With the bulk of business information now stored electronically, eDiscovery has become a vital tool for responding to requests for review and production during lawsuits or investigations. It’s a far cry from the paper-wading discovery processes of old, but the sheer volume and complexity of electronic data can make it just as time-consuming and expensive.
Thankfully, companies like Microsoft are making a big dent in the challenges associated with eDiscovery by providing a lot of its primary functionality to businesses as part of their Office 365 Enterprise licences.
The result is that organisations can, for the first time, effectively – and defensibly – perform large parts of the eDiscovery process, in-house.
Let’s take a look at how that works, and how far that functionality goes.
To understand how far businesses can take eDiscovery using Office 365’s functionality, we first need to know a little more about the eDiscovery process using the Electronic Discovery Reference Model (EDRM).
Typically, this model divides the eDiscovery process into two, overlapping halves. The first half is process-centric and focuses on identifying, preserving and collecting potentially relevant information. The second half is data-centric, where data is processed, indexed, analysed, filtered and sorted for maximum relevance and usability.
Similar to their approach to threat protection, Microsoft has given organisations two levels of tools to tackle the preliminary stages of eDiscovery, in-house. The choice between stopping at the basic level, or adding the advanced tools, will depend on your Office 365 licensing and how far down the EDRM path you want to go.
Office 365’s basic eDiscovery functionality is available on all enterprise licenses and handles the identification, preservation and collection portions of the EDRM.
Using a combination of the Security & Compliance Centre’s Search and In-Place Hold features, organisations can identify, preserve and collect content matching specific search criteria like keywords, custodians and date ranges. Search locations include Exchange Online mailboxes, Office 365 Groups, Teams, SharePoint Online and even Skype for Business conversations.

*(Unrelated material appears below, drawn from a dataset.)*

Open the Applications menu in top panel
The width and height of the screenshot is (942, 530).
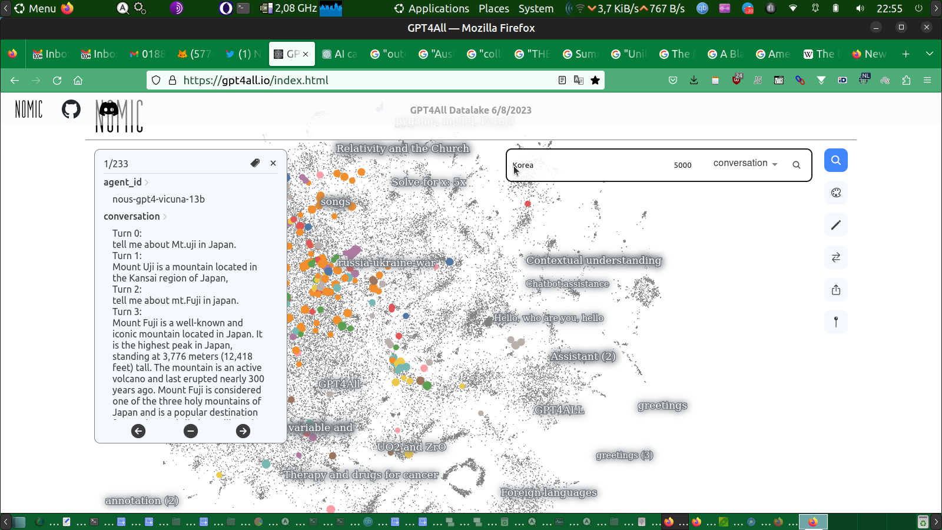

Benefits: Organisations can conduct their own preliminary searches and early data assessments with no need for additional software or third-party specialists. This can be reassuring for businesses reluctant to expose their full corpus of corporate data to external eyes.
Drawbacks: Without analysis capabilities, the data sets resulting from Office 365 eDiscovery searches can be bloated with duplicate loose files, unindexed or unsearchable items and possible false-positives. This bloat can seriously impact the bottom line if the data is sent on to a third-party review tool for further processing (most of these services bill per gigabyte of ingested data).

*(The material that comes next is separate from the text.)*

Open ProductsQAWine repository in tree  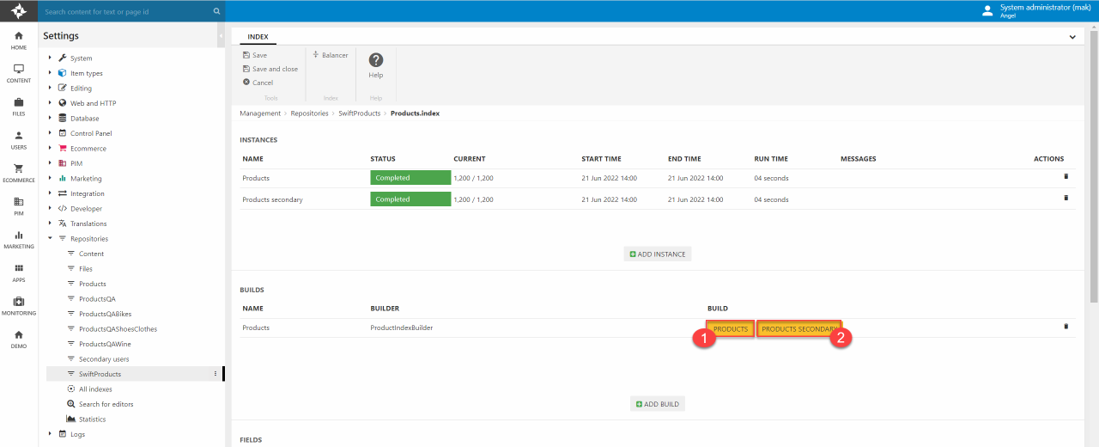pyautogui.click(x=105, y=344)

Advanced eDiscovery is only available on Microsoft Enterprise E5 licenses. It takes things one step further on the EDRM by adding some pretty sophisticated analysis functionality, and some basic review tools. This enables organisations to leverage text analysis (themes), near duplicates, email threading and Technology Assisted Review (TAR) to weed out redundancies and irrelevancies from their data sets, and cluster the remaining documents according to the information they contain.
Benefits: Organisations can perform more effective early case assessment in-house to dramatically reduce the size of data exports to third-party review tools and reduce overall eDiscovery costs on cases moving forward.

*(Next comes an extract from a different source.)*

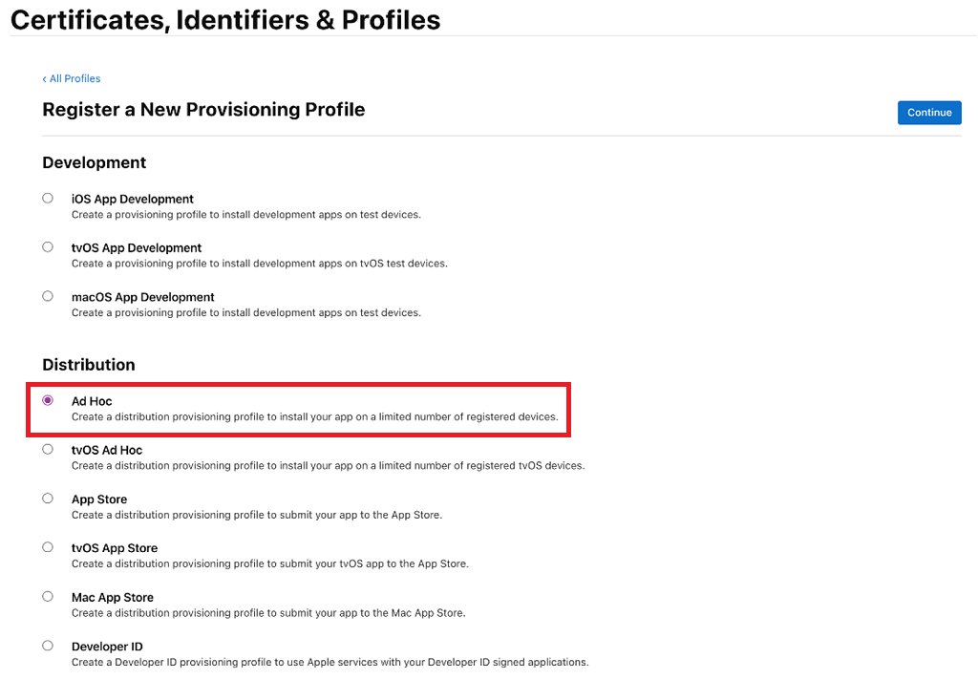The height and width of the screenshot is (680, 978).
Task: Click the macOS App Development label
Action: click(143, 297)
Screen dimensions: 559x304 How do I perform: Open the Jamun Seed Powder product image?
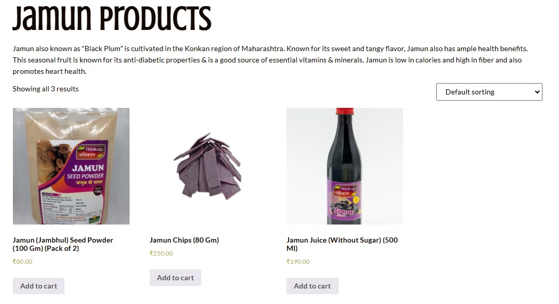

Drawbacks: While functionality is being added all the time, Office 365 Advanced eDiscovery can’t quite replace third-party review tools yet. There are complexities (like loose file deduplication, foreign language recognition, managed review and production) that only specialist tools can handle for now. Leveraging Microsoft’s technology effectively also requires a bit of training, particularly for more sensitive forensic matters. It’s best performed by an in-house analyst or counsel, or a partner like Salient.
The answer to this question is both yes and no.
Where Office 365 Advanced eDiscovery still falls short is on the review and production side of things. That said, few organisations are capable of running a large, managed review on an in-house eDiscovery platform anyway. That portion of the EDRM is almost invariably outsourced to a third-party provider, regardless of what in-house tools may (or may not) be available.
The good news is, thanks to Office 365 Advanced eDiscovery functionality like email threading and themes, you’ll be able to hand over a significantly reduced and more relevant data set to your law firm for review and final production. That can save them a huge amount of time and you a huge amount of money.
(Pro tip: When using Office 365 Advanced eDiscovery’s TAR, you can literally plug in your law firm’s hourly rate alongside the review-recall ratio calculation and see the estimated impact on costs.)
The other good news in the eDiscovery space is that the tools available to law firms for getting your evidence to the point where it can (hopefully) save your bacon in court are improving all the time. Both the technology they use (including AI techniques like continuous active learning, cognitive search and visualisations) and the platforms on which those solutions are delivered (e.g. the cloud) are helping to cut costs and shrink timelines for everyone involved.